Goodbye Julia (Sudan, 2023)
regia di Mohamed Kordofani
È il primo film sudanese mai presentato al Festival di Cannes, che ha vinto al suo primo ingresso nel 2023, il Prix de la Liberté, oltre a significativi premi nei festival di tutto il mondo. È inoltre candidato all’Oscar per il Sudan dal Comitato nazionale sudanese in esilio; per la seconda volta un film del Sudan viene presentato agli Oscar (il primo è stato nel 2020, Morirai a venti anni di Amjad Abu Alala. ]. Il riconoscimento artistico gratifica in qualche modo un paese che è stato stravolto dalla guerra civile tra Nord e Sud, finita nel 2005 e nemmeno il riconoscimento dell’autonomia regionale del Sud, alcuni anni dopo, placherà l’odio e la rivalità ancestrale che attraversa le due parti.
Mohamed Kordofani, ingegnere aeronautico passato alla regia cinematografica, ha vissuto il razzismo sulla sua pelle e della sua famiglia e sceglie perciò di narrare, esordiente al lungometraggio, questo odio tra le due etnie e religioni diverse (Islam nel Nord, Cristiani nel Sud) attraverso la storia di due donne.
Le protagoniste sono Mona abitante nel nord del paese dove si svolge l’azione e la sud-sudanese Julia, emigrata nel nord dove esiste un grande divario tra ricchissimi e poveri. La trama in breve parla di Mona una donna benestante musulmana che coinvolta suo malgrado in un omicidio (procurato dal marito nei confronti di un uomo del sud che temeva aggredisse la moglie) cerca di rimediare a suo modo assumendo come domestica Julia, la giovane vedova dell’uomo ucciso.

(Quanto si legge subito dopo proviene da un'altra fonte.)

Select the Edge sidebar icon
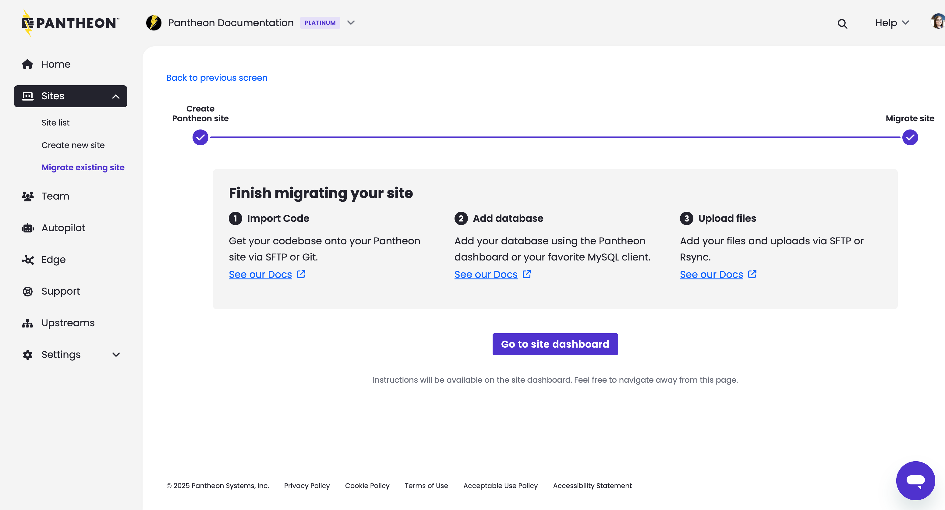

Mona è una ex cantante popolare che è stata costretta a rinunciare alla sua carriera per la gelosia e il rigore moralista del marito. Interpretata con il giusto pathos da Eiman Yousif, attrice, cantante, cantautrice e attivista per i diritti umani. L’ambiguità che serpeggia tra le due donne quando Mona si fa avanti dapprima acquistando la misera mercanzia di Julia, dopo proponendole di servire a casa sua ospitando anche il suo figlioletto, si delinea più chiaramente verso la parte finale. Mona cerca di attenuare i suoi sensi di colpa per avere causato la morte di un uomo del Sud, vuole rimediare nei confronti della vedova e dell’orfano che sono rimasti soli. Julia dal suo canto, si rende conto da alcuni indizi che la donna sua benefattrice ha a che fare con la morte del marito ma tace piegata dalla paura oltre che costretta dal bisogno e dalla necessità: in cambio dei suoi servizi domestici ha un tetto sopra la testa e il cibo assicurato per lei e per il figlio che può anche mandare a scuola. La sua povertà estrema la rende docile e restia ai cambiamenti. Mona invece, pur vivendo in un relativo benessere, rivela oltre a questo grande senso di colpa una insoddisfazione nella sua vita. L’amore per il canto è sempre lì presente, come il fuoco sotto la cenere, sa di non poter avere figli e non lo confessa al marito inventandosi diagnosi mediche inesistenti. La menzogna è il terreno dove ha camminato fino a quell’incontro con lo sguardo innocente di Julia e di suo figlio.
Impossibile raccontare la trama senza spoilerare le parti più importanti e fondamentali. Si rimane estasiati dalla bellezza della fotografia e dei primi piani, in particolare di Julia, bellezza maestosa e nello tempo semplice. Siran Riak che la interpreta è originaria anche lei del Sud Sudan ma è trapiantata a Dubai dove fa la modella.
Il film verso la conclusione mostra l’esodo verso il loro paese dei sud-sudanesi che si recano in massa a votare per il referendum che sancirà l’indipendenza politica; l’immagine del figlio di Julia che imbraccia il mitra e sale su una jeep, non fa sperare in un futuro di pace. Infatti la guerra civile si concluderà nel Sud del paese solo nel 2020. Tuttavia il film è un appello alla pace attraverso gli sguardi di due donne e invita a riflettere sull’importanza dei comportamenti individuali nella costruzione della pace stessa.